Carcinoma, Renal Cell/*radiography/*ultrasonography
Female
Human
Kidney Neoplasms/*radiography/*ultrasonography
Kidney, Cystic/radiography/ultrasonography
Male
Middle Age
*Tomography, X-Ray Computed

Figure

  • Fig. 1 A 41-year-old female with MCRCC in the left kidney (Case 2). A. Unenhanced CT scan shows a lobulated hypodense mass (solid arrows) in the antero-lateral aspect of the left kidney. Note a hyperdense spot (open arrow) in the mass, which pathologic examination showed to be an area of calcification. B. Enhanced CT scan shows a lobulated multiloculated cystic mass with multiple enhanced thin septa, nonenhanced fluid, and clear margin (arrows). The septa do not appear to have expanding nodules. C. Photograph of resected specimen reveals that the tumor is well-defined and divided into multiple locules by thin septa of less than one millimeter (arrows). The locules are filled with serous and gelatinous fluid, and the septa have no expanding solid nodules. Microscopic examination (not shown here) demonstrated that the septa consist of fibrous tissue with some collagenous portions, and the cyst walls are lined by a single layer of clear epithelial cells with grade 1 nuclear atypia.

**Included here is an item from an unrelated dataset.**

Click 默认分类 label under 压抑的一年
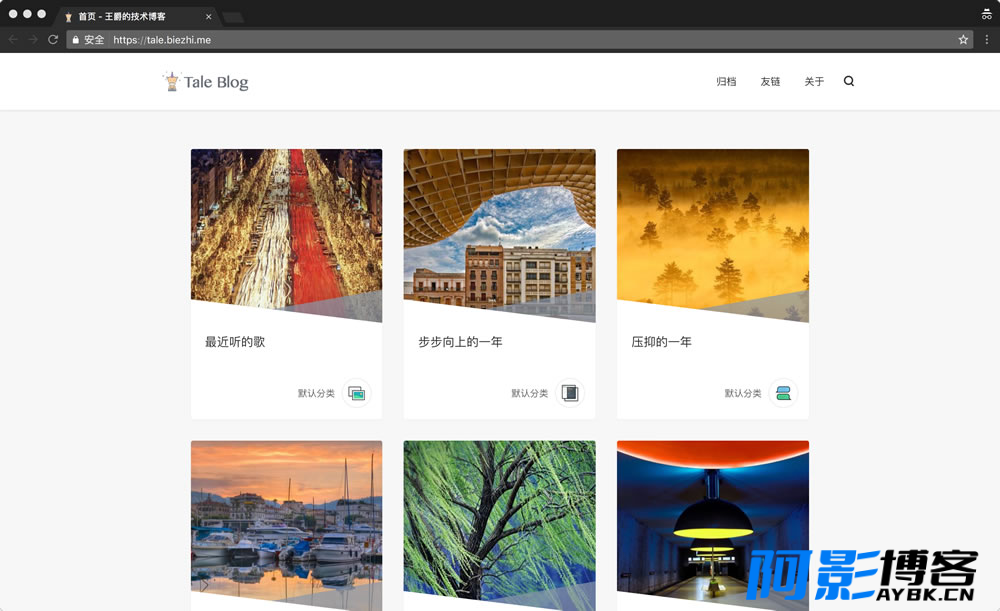 coord(742,394)
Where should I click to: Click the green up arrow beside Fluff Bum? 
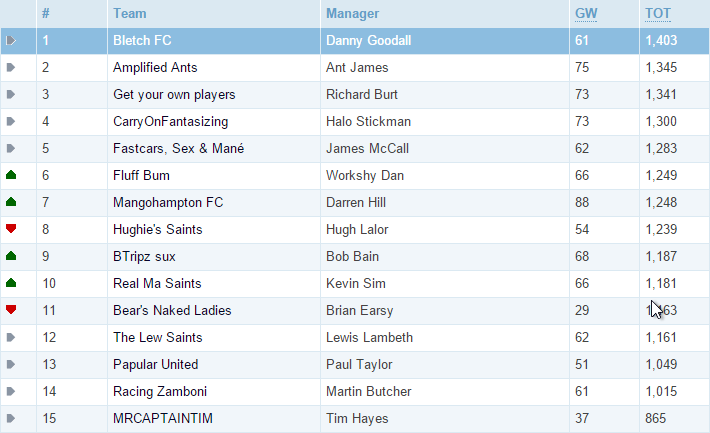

  • Fig. 2 A 38-year-old male with MCRCC in the right kidney (Case 5). A. Longitudinal US image shows a well-defined multilocular cystic mass in the right kidney separated by multiple echogenic thin septa. Note associated echogenic debris in the dependent portion of the locules, suggesting blood clots (arrows). B. Unenhanced CT scan shows a large well-defined multilocular cystic mass in the subcapsular portion of the right kidney, compressing the residual renal parenchyme medially and centrally. The variably sized cystic portions contain hypo-, iso-, or hyperdense fluid, depending on the presence of hemorrhage and/or proteinaceous fluid. C. Enhanced CT shows a multiloculated cystic mass with enhanced thin septa, nonenhanced fluid of varying density, and some enhanced solid portions (arrows). The thin septa do not show expanding nodules. D. Photograph of gross specimen reveals that the large subcapsular multiloculated cystic mass is composed of multiple thin septa without expanding solid nodules, a large amount of subcapsular hematoma and hemorrhagic fluid in the multicystic lesions, and a small number of solid portions constituting less than 10% of the entire lesion. Microscopic examination (not shown here) indicates that the cystic wall of the mass has extensive fibrosis, and aggregates of papillary clear cell carcinoma cells with abundant clear to eosinophilic granular cytoplasm.

  • Fig. 3 A 43-year-old female with MCRCC in the right kidney (Case 6). A. Longitudinal US scan shows a well-defined multiloculated exophytic cystic mass with multiple thin septa in the upper pole of the right kidney (solid arrows). Note the associated echogenic debris in the dependent portions of the locules, suggesting blood clots (open arrows). B. Photograph of resected specimen reveals that the tumor is well encapsulated and divided into multiple locules by thin septa without expanding nodules (arrows). The cystic mass contains serous and hemorrhagic fluid.